Provided by

The Renault Clio has always been a massive seller for the French company.

First launched in 1990 to replace the R5, it was European Car of the Year in 1991 and again in 2006.

Last year it was again revised and my colleague Geraldine Herbert hailed it as “fun to drive, stylish, modern and brimming with joie de vivre”. From the start the car has pushed itself as a car for romance.

Its most memorable campaign featured the flirty Nicole and rather dim-witted Papa; another featured James Brown’s song “Get Up (Sex Machine).”

The theme continues: Renault’s latest Clio is “designed with seduction in mind.
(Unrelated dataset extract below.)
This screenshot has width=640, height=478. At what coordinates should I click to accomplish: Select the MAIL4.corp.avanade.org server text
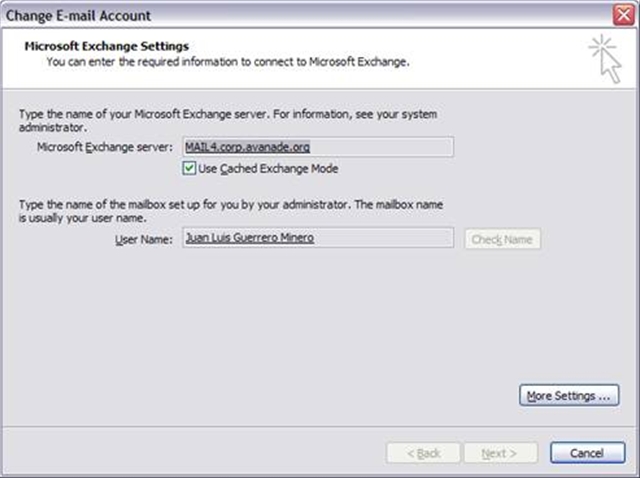point(248,147)
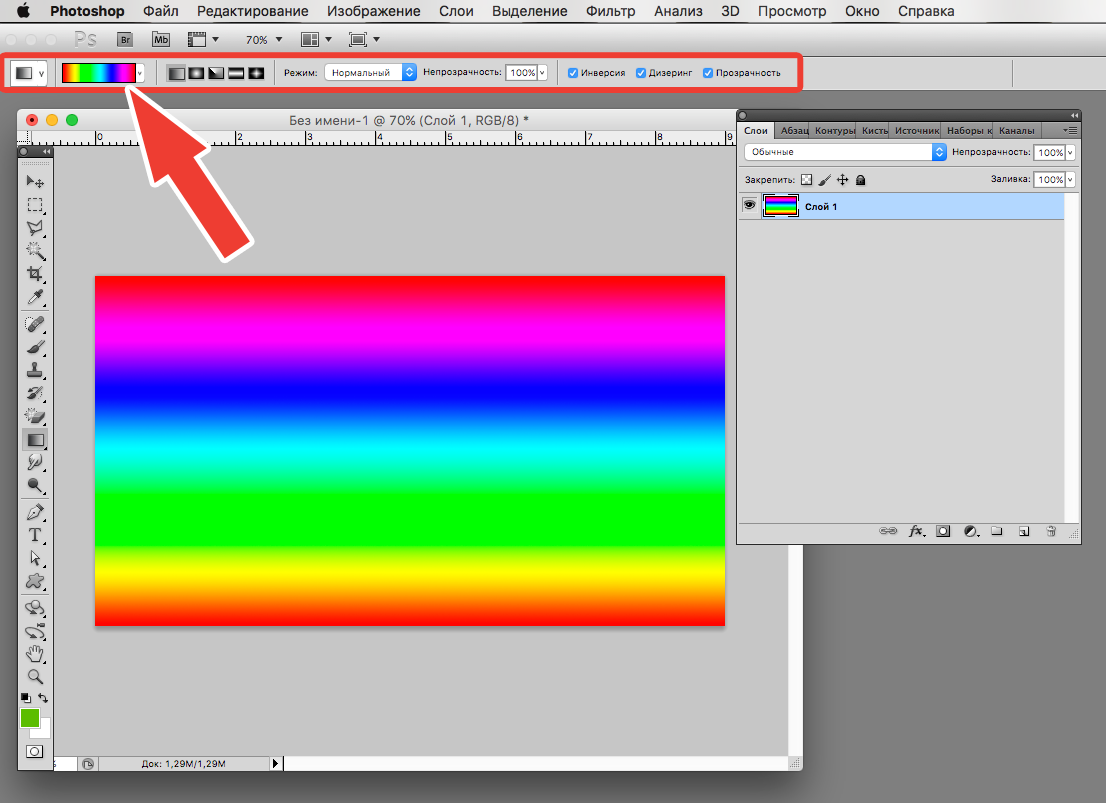Image resolution: width=1106 pixels, height=803 pixels.
Task: Toggle the Дизеринг checkbox
Action: point(641,73)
It has inspired a story all about passion… sensuous curves, an expressive front end and sporty rear…”

So perhaps it was not surprising that I chose the car to get reacquainted with Renault, which over the years I think has had more duds than not, but these days has a lot of class-leading vehicles.

My experiences with the marque go back many years – to the very early 1960s, when aged 10, I crashed a rear-engined Renault Dauphine Gordini into a holly bush when my father was, perhaps stupidly, trying to teach me to drive.
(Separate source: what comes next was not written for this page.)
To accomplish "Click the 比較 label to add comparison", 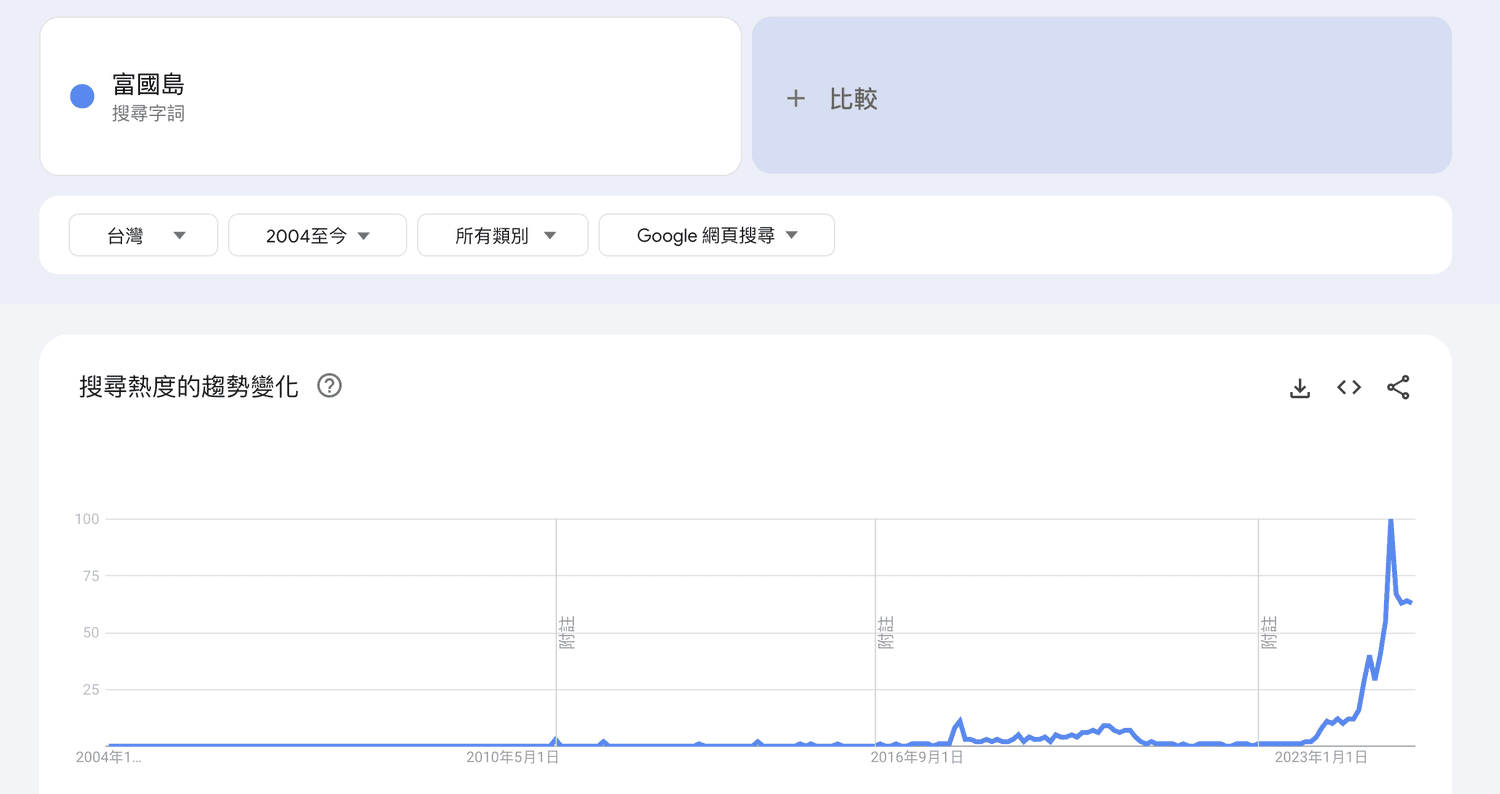I will point(853,99).
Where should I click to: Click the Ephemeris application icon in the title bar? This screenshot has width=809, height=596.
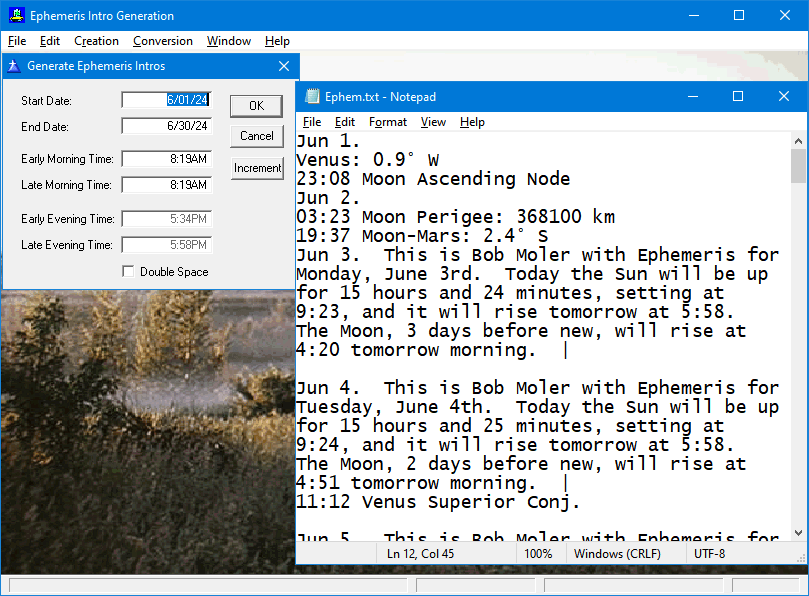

The issue obviously runs in our family, since nearly 50 years later my youngest son lost control of a Micra – from Nissan, now Renault’s major partner – when I was trying to instruct him at Christmas on the small estate we were renting near Weston Airport. At least he was 19 at the time, but really it was my fault.
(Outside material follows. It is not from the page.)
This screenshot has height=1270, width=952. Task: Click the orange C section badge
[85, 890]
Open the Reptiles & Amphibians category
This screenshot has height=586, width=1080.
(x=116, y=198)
I have owned one Renault, – the boxy, very student-like R4, back in the early 1970s.

It didn’t have the same elan as the Citroen 2CV, with which it was meant to compete, but I had a lot fun in it.

It bounced around a lot, wasn’t that stable or confident (though it was the company’s first front-wheel drive car), and the sliding windows eventually fell out due to rust.

So there was a lot of history when I picked up the new Clio, but I was struck immediately by the looks. It is quite stunning, with the appearance of a bigger car. Indeed the luggage space is fairly massive for a small, urban car, and the front is pretty good too. Only the rear space really suffers, especially in headroom, but, as the doors open wide, dog Sam was happy – his ramp fitted straight on.

I drove the top-of-the-range Dynamique S Nav TCe 90 which had lovely black alloys, almost every spec upgrade you can think of, leather upholstery, a good satnav and connectivity, a sharp-looking metallic paint, sensors front and rear, a reversing camera and lovely speakers among them.

Maybe it’s a bit too bordello, maybe a bit quantity-over-quality, but I rather loved the pampering compared to a lot of small cars. Safety features were behind those of many rivals though.

The test model’s price was a good €3.5K above the Clio’s starting price of two lattes under €16,000; with even more extras the price heads towards €22,000. There is a five-year warranty, which really should be the industry standard. Be aware, though, Renault resale values are likely to be pretty poor compared to cars like Hyundai. Ford and Toyota.

Beyond all the spec I really enjoyed the rather high-pitched sound of the turbo petrol car. It was fun to drive. Though not as engaging as my recent experience in the new Fiesta. I felt safe – even bombing down the motorway to the point where my partner told me I had better slow down.

Fuel consumption looked really good and the massive boot was a bonus, even if the rear seats don’t fold enough to make a totally flat floor.

My flirty days are over – these days I’m more Grandpapa to the Nicole generation – but I really enjoyed my week in the Clio.

I am worried about the cost and resale values, but it is a very stylish and, dare I say, chic car.